No lo veía ni lo oía cuando llegaba al dormitorio porque siempre estaba profundamente dormida. La única prueba de que él había ocupado la habitación era su huella en el sofá, ya que siempre se marchaba a las ocho de la mañana.
Era evidente que apenas necesitaba dormir. Ella, por el contrario, era muy dormilona.
Pedro dejaba siempre la ropa de cama que utilizaba doblada y metida en el armario.
Paula se había despertado dos veces con necesidad de ir al cuarto de baño, al que se había encaminado de puntillas mientras él dormía, medio desnudo, pues no se tapaba mucho con el edredón.
Verlo así solo había servido para activarle aún más la imaginación.
Ojalá aquella estúpida farsa hubiera conseguido su propósito y hubiera revelado los defectos de Pedro. ¿No debería haberse transformado ya en un pesado arrogante con demasiado dinero?
Paula suspiró y se fijó en su reflejo.
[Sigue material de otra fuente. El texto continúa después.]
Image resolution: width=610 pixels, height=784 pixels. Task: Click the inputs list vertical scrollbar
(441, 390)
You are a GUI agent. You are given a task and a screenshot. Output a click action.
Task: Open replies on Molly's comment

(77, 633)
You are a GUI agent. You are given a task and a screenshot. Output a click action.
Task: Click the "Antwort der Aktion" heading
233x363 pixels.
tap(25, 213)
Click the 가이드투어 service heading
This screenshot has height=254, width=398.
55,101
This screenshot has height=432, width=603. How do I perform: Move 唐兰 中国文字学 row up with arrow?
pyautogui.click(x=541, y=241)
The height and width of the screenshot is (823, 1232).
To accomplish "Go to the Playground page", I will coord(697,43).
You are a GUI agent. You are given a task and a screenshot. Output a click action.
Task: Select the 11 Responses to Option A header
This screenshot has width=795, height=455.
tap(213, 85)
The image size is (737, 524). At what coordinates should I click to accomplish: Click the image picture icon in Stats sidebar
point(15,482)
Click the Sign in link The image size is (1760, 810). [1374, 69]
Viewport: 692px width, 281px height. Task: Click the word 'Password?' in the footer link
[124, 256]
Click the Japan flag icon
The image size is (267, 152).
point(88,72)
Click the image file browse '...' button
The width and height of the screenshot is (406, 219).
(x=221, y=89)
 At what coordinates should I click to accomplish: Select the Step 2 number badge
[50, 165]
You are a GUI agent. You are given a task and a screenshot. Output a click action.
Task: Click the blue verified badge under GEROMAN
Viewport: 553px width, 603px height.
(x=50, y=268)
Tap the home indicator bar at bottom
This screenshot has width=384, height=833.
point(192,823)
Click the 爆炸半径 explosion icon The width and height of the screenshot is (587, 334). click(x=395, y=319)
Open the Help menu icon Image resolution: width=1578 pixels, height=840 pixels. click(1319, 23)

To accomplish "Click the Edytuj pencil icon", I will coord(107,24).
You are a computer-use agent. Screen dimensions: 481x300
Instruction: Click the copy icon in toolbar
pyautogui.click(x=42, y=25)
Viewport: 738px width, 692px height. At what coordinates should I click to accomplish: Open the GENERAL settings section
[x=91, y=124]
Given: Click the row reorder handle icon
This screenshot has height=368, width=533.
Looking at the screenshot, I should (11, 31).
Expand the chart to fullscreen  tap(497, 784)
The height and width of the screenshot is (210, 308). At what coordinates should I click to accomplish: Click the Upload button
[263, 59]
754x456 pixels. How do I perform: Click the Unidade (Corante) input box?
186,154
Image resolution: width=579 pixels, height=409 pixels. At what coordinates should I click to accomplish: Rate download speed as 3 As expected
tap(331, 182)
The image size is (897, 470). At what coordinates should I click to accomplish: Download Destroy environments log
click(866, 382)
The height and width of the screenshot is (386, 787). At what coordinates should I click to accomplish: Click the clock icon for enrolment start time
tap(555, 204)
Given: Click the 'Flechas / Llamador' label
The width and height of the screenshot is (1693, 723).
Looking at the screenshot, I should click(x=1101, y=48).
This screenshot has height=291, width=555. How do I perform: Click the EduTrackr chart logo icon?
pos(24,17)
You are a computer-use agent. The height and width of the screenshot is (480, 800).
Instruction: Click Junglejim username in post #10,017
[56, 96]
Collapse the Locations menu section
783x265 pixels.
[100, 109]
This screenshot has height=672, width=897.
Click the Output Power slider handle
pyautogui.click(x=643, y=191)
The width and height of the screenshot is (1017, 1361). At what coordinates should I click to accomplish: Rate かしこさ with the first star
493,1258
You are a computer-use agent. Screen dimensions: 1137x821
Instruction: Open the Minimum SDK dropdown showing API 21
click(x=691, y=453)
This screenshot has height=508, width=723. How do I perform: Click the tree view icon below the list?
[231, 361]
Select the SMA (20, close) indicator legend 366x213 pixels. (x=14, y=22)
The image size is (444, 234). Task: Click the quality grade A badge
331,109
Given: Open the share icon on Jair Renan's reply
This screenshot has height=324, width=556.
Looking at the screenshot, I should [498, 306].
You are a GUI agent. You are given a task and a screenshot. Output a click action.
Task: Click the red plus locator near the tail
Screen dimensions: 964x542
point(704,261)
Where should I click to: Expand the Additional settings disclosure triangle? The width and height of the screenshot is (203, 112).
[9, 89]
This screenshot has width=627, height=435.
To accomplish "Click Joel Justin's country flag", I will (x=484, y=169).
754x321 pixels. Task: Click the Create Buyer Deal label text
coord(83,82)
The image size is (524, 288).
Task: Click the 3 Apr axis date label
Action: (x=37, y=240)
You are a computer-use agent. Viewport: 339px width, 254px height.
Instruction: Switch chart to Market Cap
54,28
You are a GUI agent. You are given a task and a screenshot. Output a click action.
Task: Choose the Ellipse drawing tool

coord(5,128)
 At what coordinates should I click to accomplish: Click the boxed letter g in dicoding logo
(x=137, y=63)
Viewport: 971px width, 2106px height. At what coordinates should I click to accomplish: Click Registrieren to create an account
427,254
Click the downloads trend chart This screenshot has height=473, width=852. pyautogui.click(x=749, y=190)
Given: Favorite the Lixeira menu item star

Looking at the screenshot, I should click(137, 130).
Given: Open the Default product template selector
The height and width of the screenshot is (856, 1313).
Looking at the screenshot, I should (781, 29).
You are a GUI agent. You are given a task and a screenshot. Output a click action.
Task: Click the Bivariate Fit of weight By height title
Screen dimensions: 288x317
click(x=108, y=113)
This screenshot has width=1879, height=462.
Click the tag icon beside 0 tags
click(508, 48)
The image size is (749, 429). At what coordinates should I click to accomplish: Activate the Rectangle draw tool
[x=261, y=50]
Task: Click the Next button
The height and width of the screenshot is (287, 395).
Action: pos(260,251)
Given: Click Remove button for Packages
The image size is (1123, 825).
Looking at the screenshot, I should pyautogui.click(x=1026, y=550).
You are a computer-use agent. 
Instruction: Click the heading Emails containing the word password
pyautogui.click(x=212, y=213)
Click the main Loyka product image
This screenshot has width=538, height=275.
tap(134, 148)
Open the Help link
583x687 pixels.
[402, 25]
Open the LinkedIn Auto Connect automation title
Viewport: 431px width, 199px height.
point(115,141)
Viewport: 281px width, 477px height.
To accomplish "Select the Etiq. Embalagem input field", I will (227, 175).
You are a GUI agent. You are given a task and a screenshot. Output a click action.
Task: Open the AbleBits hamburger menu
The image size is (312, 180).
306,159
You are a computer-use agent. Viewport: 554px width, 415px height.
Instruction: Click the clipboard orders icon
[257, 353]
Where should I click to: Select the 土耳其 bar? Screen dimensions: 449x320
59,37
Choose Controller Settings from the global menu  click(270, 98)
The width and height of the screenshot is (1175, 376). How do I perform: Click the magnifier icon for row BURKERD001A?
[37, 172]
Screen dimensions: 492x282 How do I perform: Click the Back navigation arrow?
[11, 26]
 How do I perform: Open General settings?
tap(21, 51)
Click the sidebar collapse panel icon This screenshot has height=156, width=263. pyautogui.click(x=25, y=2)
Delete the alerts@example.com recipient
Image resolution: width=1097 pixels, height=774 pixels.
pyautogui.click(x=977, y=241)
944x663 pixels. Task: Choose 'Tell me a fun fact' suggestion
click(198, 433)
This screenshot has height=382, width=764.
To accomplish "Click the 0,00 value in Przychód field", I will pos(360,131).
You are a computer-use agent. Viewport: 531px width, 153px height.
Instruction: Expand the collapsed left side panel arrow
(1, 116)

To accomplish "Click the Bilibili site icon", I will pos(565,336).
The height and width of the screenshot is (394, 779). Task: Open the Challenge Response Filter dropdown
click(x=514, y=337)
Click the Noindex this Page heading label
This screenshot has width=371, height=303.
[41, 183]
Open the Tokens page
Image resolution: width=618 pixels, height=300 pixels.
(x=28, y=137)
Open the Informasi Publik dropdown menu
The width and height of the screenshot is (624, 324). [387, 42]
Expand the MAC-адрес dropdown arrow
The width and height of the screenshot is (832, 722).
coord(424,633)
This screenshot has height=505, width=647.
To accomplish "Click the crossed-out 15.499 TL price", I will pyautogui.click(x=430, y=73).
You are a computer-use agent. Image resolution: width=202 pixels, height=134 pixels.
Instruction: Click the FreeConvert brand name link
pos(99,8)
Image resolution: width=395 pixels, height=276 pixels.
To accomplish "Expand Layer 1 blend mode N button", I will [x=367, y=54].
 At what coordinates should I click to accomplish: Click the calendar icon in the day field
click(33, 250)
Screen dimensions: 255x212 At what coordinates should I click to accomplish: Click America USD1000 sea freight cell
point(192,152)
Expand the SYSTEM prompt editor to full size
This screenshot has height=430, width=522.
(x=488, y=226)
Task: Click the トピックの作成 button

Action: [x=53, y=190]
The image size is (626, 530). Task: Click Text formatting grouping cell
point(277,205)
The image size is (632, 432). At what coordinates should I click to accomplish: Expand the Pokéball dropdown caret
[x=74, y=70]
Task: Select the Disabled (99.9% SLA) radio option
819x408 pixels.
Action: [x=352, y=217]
El cabello parecía más indomable que de costumbre, pero ya había dejado de intentar someterlo. ¿Era aquel aspecto el que de verdad deseaba tener: mal peinada, con un vestido de tirantes y unas sandalias de tacón alto que no le gustaban en absoluto?
Pedro y ella, a petición de Antonia, iban a cenar fuera aquella noche. Antonia había hablado muy seriamente con ella para que se comprara algo bonito para la ocasión, ya que, hasta ese momento, no había ido de compras y había utilizado la ropa que había llevado.
A pesar de sus protestas, Antonia y ella habían pasado fuera buena parte del día. En Salamanca había tiendas de diseño para todos los gustos.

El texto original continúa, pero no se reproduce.